◆ **PAGE TEXT**:
========================
I am also glad that Candora was mentioned!! Never knew about them, going to have to try them out, heck yes! Thanks CaraCara for rementioning them in the post, as I missed it the first time


----------



## danielle22033

Hanna-Made Soaps said:


> I have had excellent service from NDA also! I like the quality of their EO's very much, I was just personally not as impressed with their organic coconut oil as I was with Voyageur's. I make 100% coconut oil soap and have NEVER had a problem, until I used NDA's, I have holes in my soap like no ones business. I made 2 batches, just to make sure it wasn't me (cause you never know right) and yah, it just was holy mchole soap. Still works great though, just made me realize that voyageur is the place for meeee
> 
> Saffire Blue, that is another story and let's just leave it at that



I would like to know more about Saffire Blue (if you are will to share)  I do like their prices, however they haven't been too nice to me... not rude but short on the phone and I asked for the ingredient list for their melt and pours and the percentages so that I could summit my CNF and it too them over 10 days and 3 phone calls to send it out to me.  I also just recently went to pick up an order and I didn't feel very welcomed.

that being said, I do like how fast I get my parcels and do not have a problem with the supplies I receive.
========================
◆ **WRITTEN REQUEST**:
Write out the forum thread passage between "I would like" and "supplies I receive.", inclusive. Answer using only the forum thread above.

◆ **DATA BLOCK**:
========================
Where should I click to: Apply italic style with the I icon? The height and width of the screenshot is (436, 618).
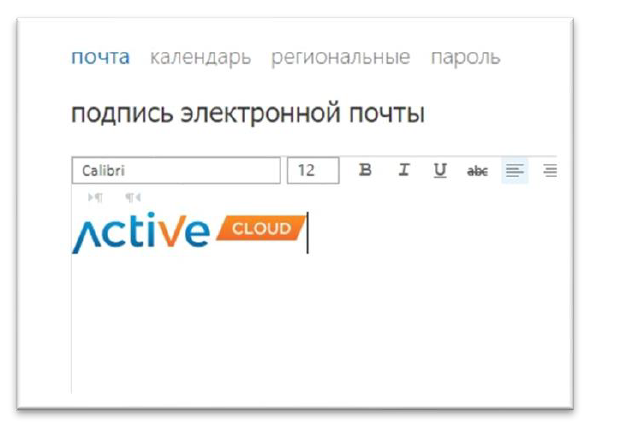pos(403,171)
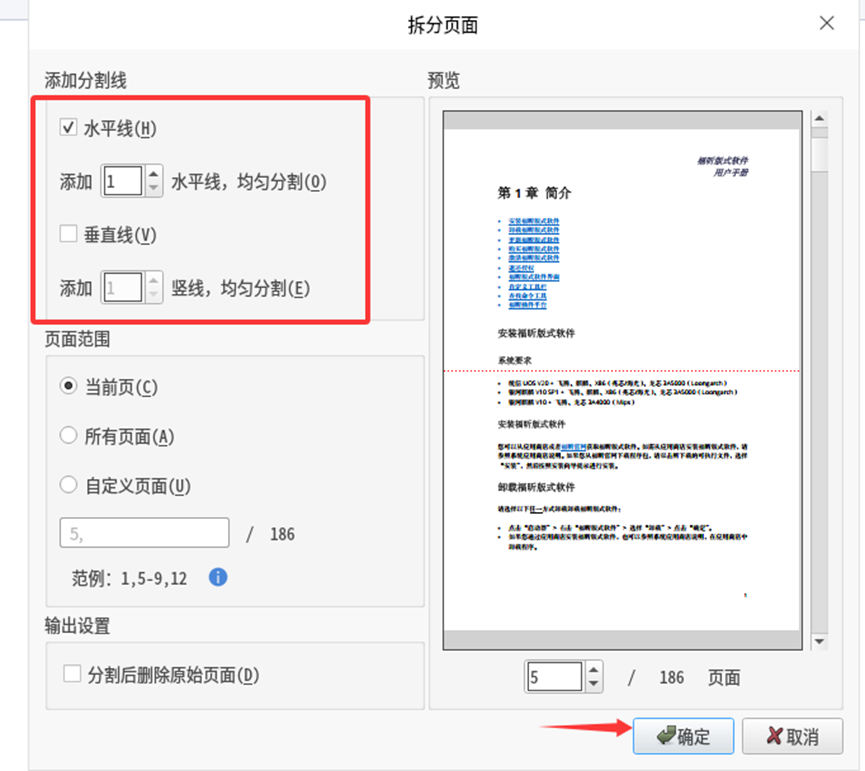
========================
◆ **TASK ANSWER**:
I would like to know more about Saffire Blue (if you are will to share)  I do like their prices, however they haven't been too nice to me... not rude but short on the phone and I asked for the ingredient list for their melt and pours and the percentages so that I could summit my CNF and it too them over 10 days and 3 phone calls to send it out to me.  I also just recently went to pick up an order and I didn't feel very welcomed.

that being said, I do like how fast I get my parcels and do not have a problem with the supplies I receive.